▶ **TO-DO ITEM**
Rewrite the items below as a JSON list of strings, with one string for each line and blank lines omitted.

++++ EXCERPTED DATA ++++

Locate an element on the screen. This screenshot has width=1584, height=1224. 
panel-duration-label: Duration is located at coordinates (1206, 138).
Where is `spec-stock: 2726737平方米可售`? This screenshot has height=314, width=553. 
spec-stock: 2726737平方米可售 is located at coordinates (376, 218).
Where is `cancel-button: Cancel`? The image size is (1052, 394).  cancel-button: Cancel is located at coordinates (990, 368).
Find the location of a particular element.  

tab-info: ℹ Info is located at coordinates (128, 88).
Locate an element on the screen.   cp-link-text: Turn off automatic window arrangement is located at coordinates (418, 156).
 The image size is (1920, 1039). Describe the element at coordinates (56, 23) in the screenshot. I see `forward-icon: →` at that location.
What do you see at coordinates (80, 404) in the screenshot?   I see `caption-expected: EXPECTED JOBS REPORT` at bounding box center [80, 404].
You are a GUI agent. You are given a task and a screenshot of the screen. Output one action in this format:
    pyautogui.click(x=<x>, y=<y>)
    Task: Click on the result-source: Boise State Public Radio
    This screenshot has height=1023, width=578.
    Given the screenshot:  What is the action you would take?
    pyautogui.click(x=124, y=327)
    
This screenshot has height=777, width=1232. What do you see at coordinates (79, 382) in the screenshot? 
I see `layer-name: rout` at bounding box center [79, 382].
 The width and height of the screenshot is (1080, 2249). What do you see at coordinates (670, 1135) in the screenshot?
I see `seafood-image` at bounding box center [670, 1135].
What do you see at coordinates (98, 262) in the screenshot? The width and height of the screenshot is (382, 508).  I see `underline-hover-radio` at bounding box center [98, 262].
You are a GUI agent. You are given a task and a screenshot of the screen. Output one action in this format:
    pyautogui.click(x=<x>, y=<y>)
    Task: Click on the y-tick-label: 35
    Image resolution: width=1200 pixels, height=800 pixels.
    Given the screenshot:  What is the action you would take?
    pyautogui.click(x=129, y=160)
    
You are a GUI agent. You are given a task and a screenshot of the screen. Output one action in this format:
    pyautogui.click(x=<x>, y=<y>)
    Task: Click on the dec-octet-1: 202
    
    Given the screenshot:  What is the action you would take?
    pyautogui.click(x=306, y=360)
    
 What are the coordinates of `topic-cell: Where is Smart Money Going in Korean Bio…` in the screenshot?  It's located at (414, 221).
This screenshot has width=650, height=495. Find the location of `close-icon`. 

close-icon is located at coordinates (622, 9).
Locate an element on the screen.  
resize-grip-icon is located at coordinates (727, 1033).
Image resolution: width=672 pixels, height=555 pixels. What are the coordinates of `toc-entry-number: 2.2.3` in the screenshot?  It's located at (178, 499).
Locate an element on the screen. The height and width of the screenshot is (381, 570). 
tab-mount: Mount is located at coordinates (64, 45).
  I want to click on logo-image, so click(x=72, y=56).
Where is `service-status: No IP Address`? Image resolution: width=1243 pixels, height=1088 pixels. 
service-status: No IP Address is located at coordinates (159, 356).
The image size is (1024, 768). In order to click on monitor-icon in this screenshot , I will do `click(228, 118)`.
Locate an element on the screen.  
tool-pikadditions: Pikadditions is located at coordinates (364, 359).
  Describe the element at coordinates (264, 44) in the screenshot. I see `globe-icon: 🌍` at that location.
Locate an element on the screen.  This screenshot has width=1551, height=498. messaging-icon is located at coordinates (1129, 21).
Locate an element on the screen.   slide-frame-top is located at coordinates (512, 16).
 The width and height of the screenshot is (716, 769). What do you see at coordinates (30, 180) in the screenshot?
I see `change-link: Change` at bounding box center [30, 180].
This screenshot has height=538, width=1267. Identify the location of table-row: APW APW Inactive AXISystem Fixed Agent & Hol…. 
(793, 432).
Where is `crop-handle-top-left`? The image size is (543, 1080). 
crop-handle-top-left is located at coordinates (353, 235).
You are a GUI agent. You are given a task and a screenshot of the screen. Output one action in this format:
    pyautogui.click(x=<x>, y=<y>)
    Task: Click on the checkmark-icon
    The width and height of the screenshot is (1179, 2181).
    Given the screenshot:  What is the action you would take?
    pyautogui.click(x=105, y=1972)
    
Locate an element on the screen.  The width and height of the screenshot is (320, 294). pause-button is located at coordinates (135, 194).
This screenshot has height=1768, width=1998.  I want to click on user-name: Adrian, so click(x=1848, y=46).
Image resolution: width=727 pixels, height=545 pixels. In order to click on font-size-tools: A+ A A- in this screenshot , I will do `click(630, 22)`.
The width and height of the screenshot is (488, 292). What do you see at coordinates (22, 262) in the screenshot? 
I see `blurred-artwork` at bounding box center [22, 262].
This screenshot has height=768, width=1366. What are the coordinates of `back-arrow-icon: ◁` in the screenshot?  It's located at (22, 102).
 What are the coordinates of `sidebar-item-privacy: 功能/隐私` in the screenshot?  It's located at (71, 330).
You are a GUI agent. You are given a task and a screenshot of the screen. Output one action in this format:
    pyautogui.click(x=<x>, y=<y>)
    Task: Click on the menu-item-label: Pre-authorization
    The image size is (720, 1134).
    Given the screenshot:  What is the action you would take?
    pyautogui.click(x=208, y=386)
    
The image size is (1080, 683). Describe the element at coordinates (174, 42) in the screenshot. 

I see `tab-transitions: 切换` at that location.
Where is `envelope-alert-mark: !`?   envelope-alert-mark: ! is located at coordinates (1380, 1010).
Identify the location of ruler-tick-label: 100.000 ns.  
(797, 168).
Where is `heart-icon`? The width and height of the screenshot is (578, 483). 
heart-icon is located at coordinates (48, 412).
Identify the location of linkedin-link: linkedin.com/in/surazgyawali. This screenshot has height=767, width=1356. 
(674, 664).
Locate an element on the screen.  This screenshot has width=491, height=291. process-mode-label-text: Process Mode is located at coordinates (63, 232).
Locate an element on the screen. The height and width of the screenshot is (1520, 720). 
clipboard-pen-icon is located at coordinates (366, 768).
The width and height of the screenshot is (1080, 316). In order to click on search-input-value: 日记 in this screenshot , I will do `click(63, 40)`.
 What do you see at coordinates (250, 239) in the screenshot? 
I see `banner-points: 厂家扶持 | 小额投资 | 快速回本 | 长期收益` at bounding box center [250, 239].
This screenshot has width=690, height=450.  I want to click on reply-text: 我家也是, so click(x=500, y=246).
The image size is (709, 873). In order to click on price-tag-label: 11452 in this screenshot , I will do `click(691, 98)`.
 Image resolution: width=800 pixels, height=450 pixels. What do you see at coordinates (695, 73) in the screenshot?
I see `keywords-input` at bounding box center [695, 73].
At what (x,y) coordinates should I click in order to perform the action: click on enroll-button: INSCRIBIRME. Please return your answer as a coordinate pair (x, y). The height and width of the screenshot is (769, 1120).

++++

▶ **THE COMPLETED TASK**
[
  "Locate an element on the screen. This screenshot has width=1584, height=1224. ",
  "panel-duration-label: Duration is located at coordinates (1206, 138).",
  "Where is `spec-stock: 2726737平方米可售`? This screenshot has height=314, width=553. ",
  "spec-stock: 2726737平方米可售 is located at coordinates (376, 218).",
  "Where is `cancel-button: Cancel`? The image size is (1052, 394).  cancel-button: Cancel is located at coordinates (990, 368).",
  "Find the location of a particular element.  ",
  "tab-info: ℹ Info is located at coordinates (128, 88).",
  "Locate an element on the screen.   cp-link-text: Turn off automatic window arrangement is located at coordinates (418, 156).",
  " The image size is (1920, 1039). Describe the element at coordinates (56, 23) in the screenshot. I see `forward-icon: →` at that location.",
  "What do you see at coordinates (80, 404) in the screenshot?   I see `caption-expected: EXPECTED JOBS REPORT` at bounding box center [80, 404].",
  "You are a GUI agent. You are given a task and a screenshot of the screen. Output one action in this format:",
  "    pyautogui.click(x=<x>, y=<y>)",
  "    Task: Click on the result-source: Boise State Public Radio",
  "    This screenshot has height=1023, width=578.",
  "    Given the screenshot:  What is the action you would take?",
  "    pyautogui.click(x=124, y=327)",
  "This screenshot has height=777, width=1232. What do you see at coordinates (79, 382) in the screenshot? ",
  "I see `layer-name: rout` at bounding box center [79, 382].",
  " The width and height of the screenshot is (1080, 2249). What do you see at coordinates (670, 1135) in the screenshot?",
  "I see `seafood-image` at bounding box center [670, 1135].",
  "What do you see at coordinates (98, 262) in the screenshot? The width and height of the screenshot is (382, 508).  I see `underline-hover-radio` at bounding box center [98, 262].",
  "You are a GUI agent. You are given a task and a screenshot of the screen. Output one action in this format:",
  "    pyautogui.click(x=<x>, y=<y>)",
  "    Task: Click on the y-tick-label: 35",
  "    Image resolution: width=1200 pixels, height=800 pixels.",
  "    Given the screenshot:  What is the action you would take?",
  "    pyautogui.click(x=129, y=160)",
  "You are a GUI agent. You are given a task and a screenshot of the screen. Output one action in this format:",
  "    pyautogui.click(x=<x>, y=<y>)",
  "    Task: Click on the dec-octet-1: 202",
  "    Given the screenshot:  What is the action you would take?",
  "    pyautogui.click(x=306, y=360)",
  " What are the coordinates of `topic-cell: Where is Smart Money Going in Korean Bio…` in the screenshot?  It's located at (414, 221).",
  "This screenshot has width=650, height=495. Find the location of `close-icon`. ",
  "close-icon is located at coordinates (622, 9).",
  "Locate an element on the screen.  ",
  "resize-grip-icon is located at coordinates (727, 1033).",
  "Image resolution: width=672 pixels, height=555 pixels. What are the coordinates of `toc-entry-number: 2.2.3` in the screenshot?  It's located at (178, 499).",
  "Locate an element on the screen. The height and width of the screenshot is (381, 570). ",
  "tab-mount: Mount is located at coordinates (64, 45).",
  "  I want to click on logo-image, so click(x=72, y=56).",
  "Where is `service-status: No IP Address`? Image resolution: width=1243 pixels, height=1088 pixels. ",
  "service-status: No IP Address is located at coordinates (159, 356).",
  "The image size is (1024, 768). In order to click on monitor-icon in this screenshot , I will do `click(228, 118)`.",
  "Locate an element on the screen.  ",
  "tool-pikadditions: Pikadditions is located at coordinates (364, 359).",
  "  Describe the element at coordinates (264, 44) in the screenshot. I see `globe-icon: 🌍` at that location.",
  "Locate an element on the screen.  This screenshot has width=1551, height=498. messaging-icon is located at coordinates (1129, 21).",
  "Locate an element on the screen.   slide-frame-top is located at coordinates (512, 16).",
  " The width and height of the screenshot is (716, 769). What do you see at coordinates (30, 180) in the screenshot?",
  "I see `change-link: Change` at bounding box center [30, 180].",
  "This screenshot has height=538, width=1267. Identify the location of table-row: APW APW Inactive AXISystem Fixed Agent & Hol…. ",
  "(793, 432).",
  "Where is `crop-handle-top-left`? The image size is (543, 1080). ",
  "crop-handle-top-left is located at coordinates (353, 235).",
  "You are a GUI agent. You are given a task and a screenshot of the screen. Output one action in this format:",
  "    pyautogui.click(x=<x>, y=<y>)",
  "    Task: Click on the checkmark-icon",
  "    The width and height of the screenshot is (1179, 2181).",
  "    Given the screenshot:  What is the action you would take?",
  "    pyautogui.click(x=105, y=1972)",
  "Locate an element on the screen.  The width and height of the screenshot is (320, 294). pause-button is located at coordinates (135, 194).",
  "This screenshot has height=1768, width=1998.  I want to click on user-name: Adrian, so click(x=1848, y=46).",
  "Image resolution: width=727 pixels, height=545 pixels. In order to click on font-size-tools: A+ A A- in this screenshot , I will do `click(630, 22)`.",
  "The width and height of the screenshot is (488, 292). What do you see at coordinates (22, 262) in the screenshot? ",
  "I see `blurred-artwork` at bounding box center [22, 262].",
  "This screenshot has height=768, width=1366. What are the coordinates of `back-arrow-icon: ◁` in the screenshot?  It's located at (22, 102).",
  " What are the coordinates of `sidebar-item-privacy: 功能/隐私` in the screenshot?  It's located at (71, 330).",
  "You are a GUI agent. You are given a task and a screenshot of the screen. Output one action in this format:",
  "    pyautogui.click(x=<x>, y=<y>)",
  "    Task: Click on the menu-item-label: Pre-authorization",
  "    The image size is (720, 1134).",
  "    Given the screenshot:  What is the action you would take?",
  "    pyautogui.click(x=208, y=386)",
  "The image size is (1080, 683). Describe the element at coordinates (174, 42) in the screenshot. ",
  "I see `tab-transitions: 切换` at that location.",
  "Where is `envelope-alert-mark: !`?   envelope-alert-mark: ! is located at coordinates (1380, 1010).",
  "Identify the location of ruler-tick-label: 100.000 ns.  ",
  "(797, 168).",
  "Where is `heart-icon`? The width and height of the screenshot is (578, 483). ",
  "heart-icon is located at coordinates (48, 412).",
  "Identify the location of linkedin-link: linkedin.com/in/surazgyawali. This screenshot has height=767, width=1356. ",
  "(674, 664).",
  "Locate an element on the screen.  This screenshot has width=491, height=291. process-mode-label-text: Process Mode is located at coordinates (63, 232).",
  "Locate an element on the screen. The height and width of the screenshot is (1520, 720). ",
  "clipboard-pen-icon is located at coordinates (366, 768).",
  "The width and height of the screenshot is (1080, 316). In order to click on search-input-value: 日记 in this screenshot , I will do `click(63, 40)`.",
  " What do you see at coordinates (250, 239) in the screenshot? ",
  "I see `banner-points: 厂家扶持 | 小额投资 | 快速回本 | 长期收益` at bounding box center [250, 239].",
  "This screenshot has width=690, height=450.  I want to click on reply-text: 我家也是, so click(x=500, y=246).",
  "The image size is (709, 873). In order to click on price-tag-label: 11452 in this screenshot , I will do `click(691, 98)`.",
  " Image resolution: width=800 pixels, height=450 pixels. What do you see at coordinates (695, 73) in the screenshot?",
  "I see `keywords-input` at bounding box center [695, 73].",
  "At what (x,y) coordinates should I click in order to perform the action: click on enroll-button: INSCRIBIRME. Please return your answer as a coordinate pair (x, y). The height and width of the screenshot is (769, 1120)."
]